Inflation set for temporary dip
Consumer Prices Index (CPI) inflation is expected to peak above 3% in the summer after sticking at 2.8% in March, as rising gas and electricity bills continue to squeeze struggling families.
Economists believe the Office for National Statistics will report a temporary slowdown in inflation to 2.7% or 2.6% in April - still above the Bank of England's 2% target. But inflation will remain well ahead of wage growth, which advanced at just 0.4% in the three months to March.
Forecasters at the Ernst & Young ITEM Club, which uses the Treasury's model of the UK economy for its forecasts, estimate that persistently high inflation has already knocked almost 3% off UK growth in the past three years.
It expects inflationary pressures to peak over the summer and said it is unlikely the CPI measure will dip below 2.5% over the next four years.
Rising food prices, higher utility bills and a near-trebling of university tuition fees continue to spur inflation, although the Bank of England recently lowered its forecasts for inflation on the back of weaker commodity and oil prices.

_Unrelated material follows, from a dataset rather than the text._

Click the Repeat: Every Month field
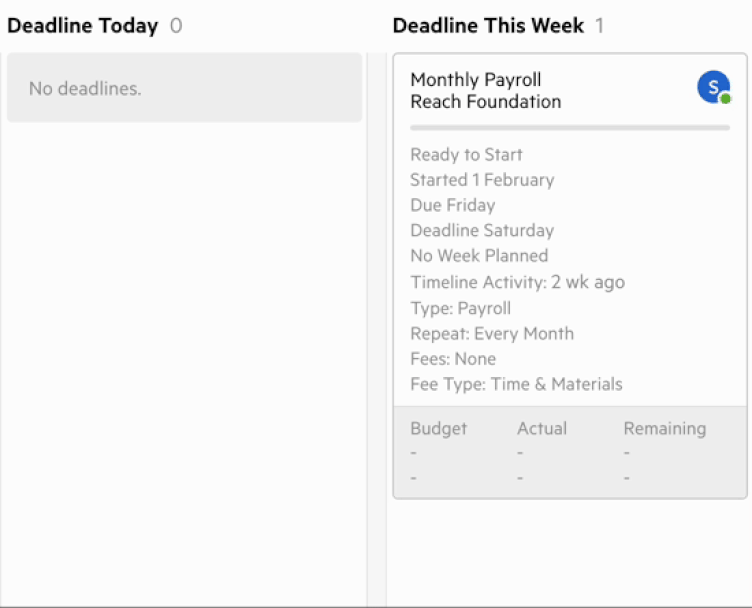The width and height of the screenshot is (752, 608). [x=492, y=334]
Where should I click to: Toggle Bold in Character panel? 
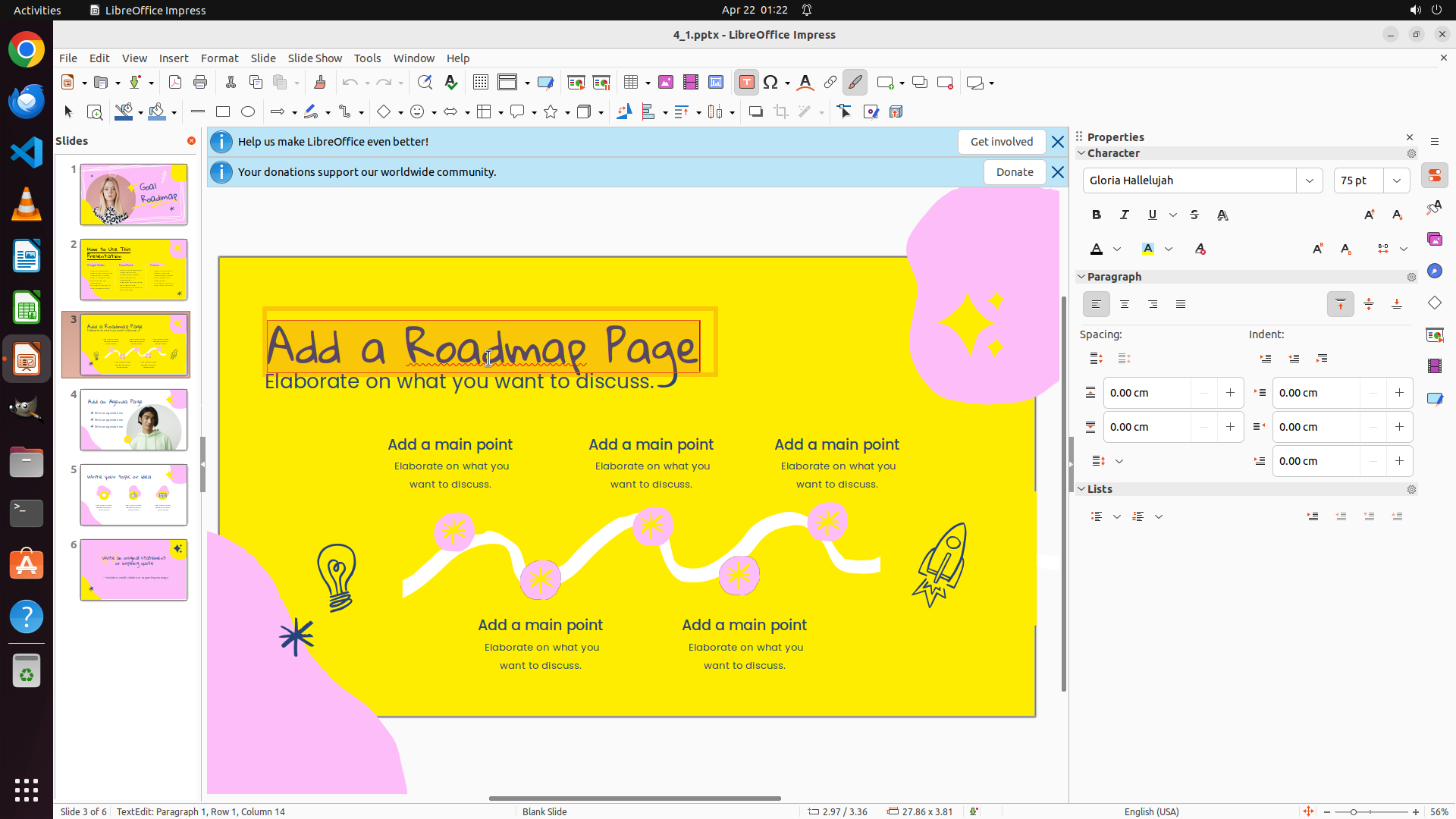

Shore Capital economist Gerard Lane said inflation looks set to have dropped to 2.6% in April in an "ease of the squeeze" on households.
IHS Global Insight economist Howard Archer, who expects 2.7% inflation in April, said: "Consumer price inflation is expected to have edged down in April helped by lower petrol prices and favourable base effects due to the fact that Easter occurred in March in 2013 but in April in 2012.
"This should have meant that the year-on-year increase in many holidays and flights were lower in April than in March."
In Sir Mervyn King's final inflation report before handing over to new governor Mark Carney in July, the Bank said inflation looks set to peak at about 3.1% in June - down from its previous forecast of a 3.2% summer high.